Convection will continue to move east northeast toward the area
this evening and should remain strong to possibly severe as it
approaches East KY. Dewpoints and instability do decrease further
east so uncertainty remains in both timing and how strong it may
be when it reaches the area. The convective allowing models such
as HRRR and ARW appear close though they may be around an hour
slow in moving the convection east. With this in mind, strong
convection may approach the Lake Cumberland region by midnight.
Damaging winds would be the main threat.

Only some slight adjustments to timing of higher pops was made to
account for recent trends with the remaining hourly grids adjusted
for recent trends. Winds and wind gusts for the remainder of the
night were increased over the higher terrain above 2500 feet.
Convection is expected to be more progressive when it reaches East
KY, but rain rates will also need to be monitored.

&&

.SHORT TERM...(This evening through Sunday night)
Issued at 458 PM EST SAT FEB 24 2018

Precip has finally just about left the southeast part of the
forecast area, just in time for a reload coming out of central KY.
The showers and thunderstorms to our west are occurring as
warm/moist advection increases ahead of a cold front, and the flow
impinges on a warm front laid out from WSW to ENE across KY. Some
of this activity may affect the northwest portion of the JKL
forecast area this evening, well ahead anything attributable to
the long anticipated cold front. The northwest part of the area
still looks to be the most at risk for any hydro problem based on
expected rainfall and antecedent conditions, and the Flood Watch
is being allowed to continue. A band of showers near the cold
front will affect the entire area late tonight into early Sunday
morning. Instability looks marginal and barely supportive of
thunder. However, environmental winds will be very strong, and any
mix down could cause problems, even from intense rain showers.

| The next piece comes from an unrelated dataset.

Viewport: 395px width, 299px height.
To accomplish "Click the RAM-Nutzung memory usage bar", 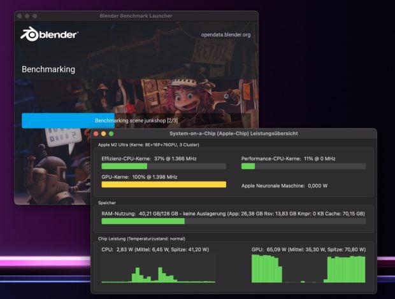I will click(233, 221).
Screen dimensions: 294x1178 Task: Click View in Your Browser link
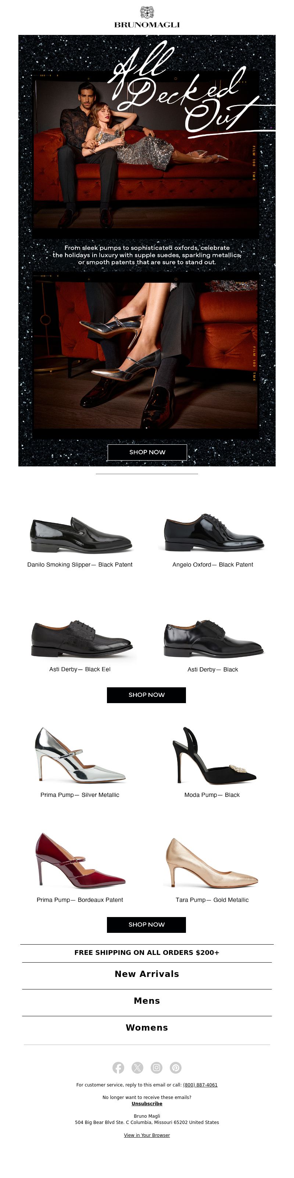pyautogui.click(x=147, y=1135)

The cold front will exit to the east on Sunday and any showers
lingering in the morning will end. Clouds will break up during the
day as high pressure builds in from the west.

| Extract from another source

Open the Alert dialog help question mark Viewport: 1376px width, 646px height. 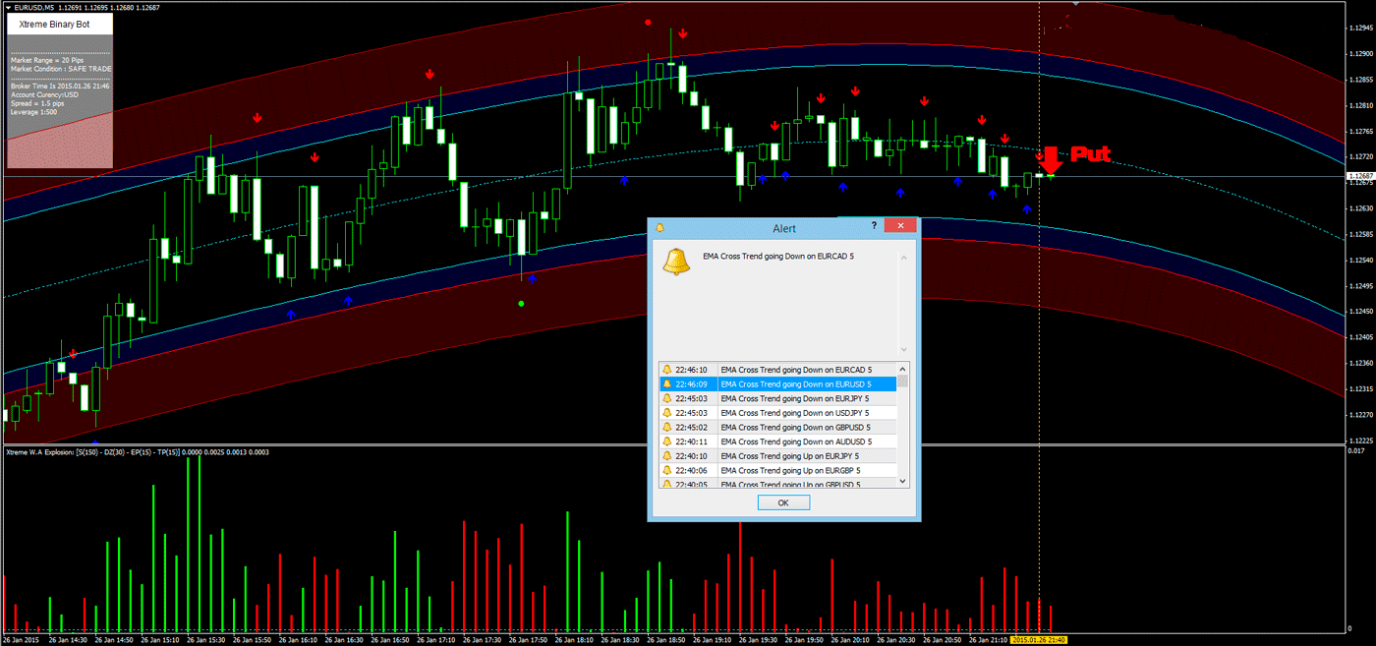pos(873,225)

Another wave traveling along the front well to our south may push
some clouds or precip back into the far southeast part of the
area late Sunday night. The NAM was more aggressive than the GFS
with this, and confidence is low that any showers will materialize
this far north. Have only used a 20-30 percent in our far
southeast counties.

.LONG TERM...(Monday through Saturday)
Issued at 458 PM EST SAT FEB 24 2018

Overall have a bit lower confidence in the extended portion of the
forecast than usual, mainly due to unusually inconsistent ECMWF runs.
In general our area remains under the influence of southwest flow at
the surface and aloft, at least until late in the week. Short wave
trough does move through the region at the beginning of the period,
reflecting a sfc wave of low pressure that skirts just to our south
and east Monday. Thereafter models depict southern stream energy
moving out of the deep southwest and phasing with northern stream
energy over the Midwest or Great Lakes by late Thursday or Thursday
night. A quick peak at the 12Z ECMWF shows a strong move towards the
GFS solution as compared to the 0Z run. As often seems to be the
case the Canadian takes the middle ground, measuring up right in
between the GFS and ECMWF, at least until the 12Z European came out.
At the surface a deepening surface low spins up rapidly as it pushes
through the Ohio Valley and Great Lakes Thursday-Thursday night. A
cold or occluded frontal boundary swings rapidly through the
Commonwealth Thursday. All models build a ridge back into the Ohio
Valley at the end of the forecast window.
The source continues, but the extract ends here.